Word and element location data
------------------------------

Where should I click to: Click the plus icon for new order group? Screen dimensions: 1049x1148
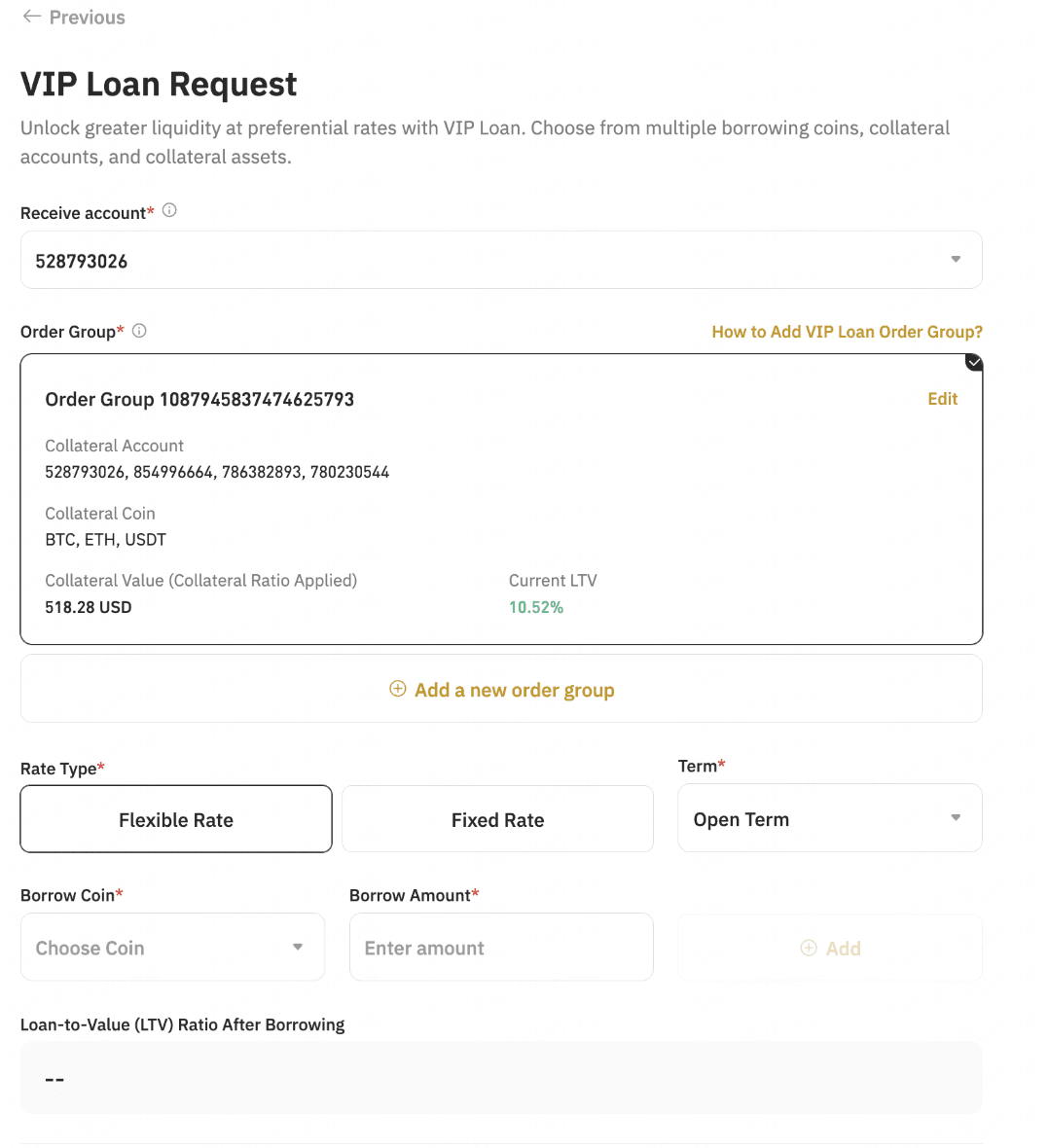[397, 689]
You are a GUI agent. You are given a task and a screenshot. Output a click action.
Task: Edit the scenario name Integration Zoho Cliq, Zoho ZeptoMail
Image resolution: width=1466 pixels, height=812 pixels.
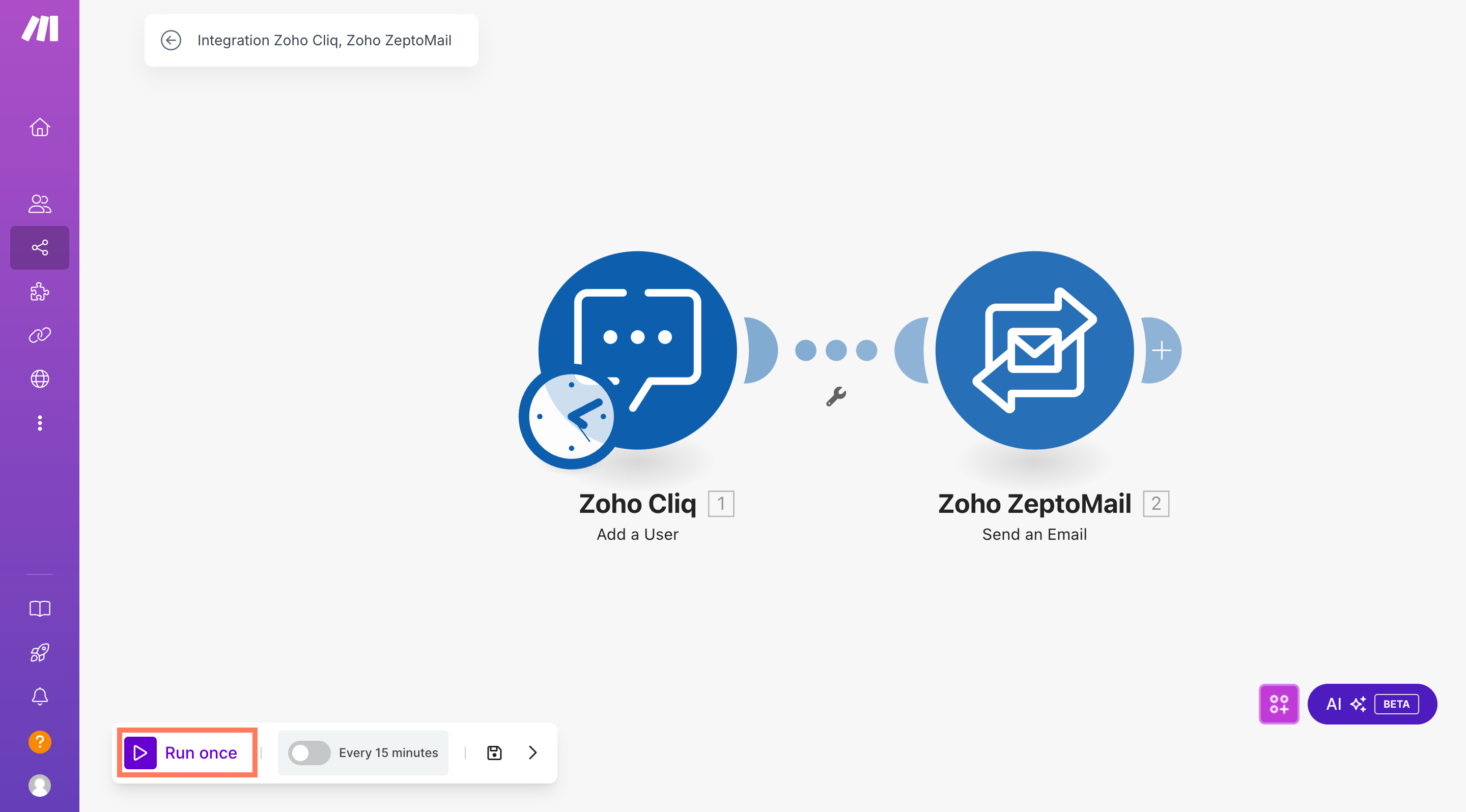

------------------------------

Rewrite all the records, changing "Screen dimensions" to "Screen size" and leaving everything else as it is. Omit the pictures from your answer.

Where should I click to: Click the plus icon for new order group? Screen size: 1049x1148
[397, 689]
You are a GUI agent. You are given a task and a screenshot. Output a click action.
Task: Edit the scenario name Integration Zoho Cliq, Zoho ZeptoMail
Image resolution: width=1466 pixels, height=812 pixels.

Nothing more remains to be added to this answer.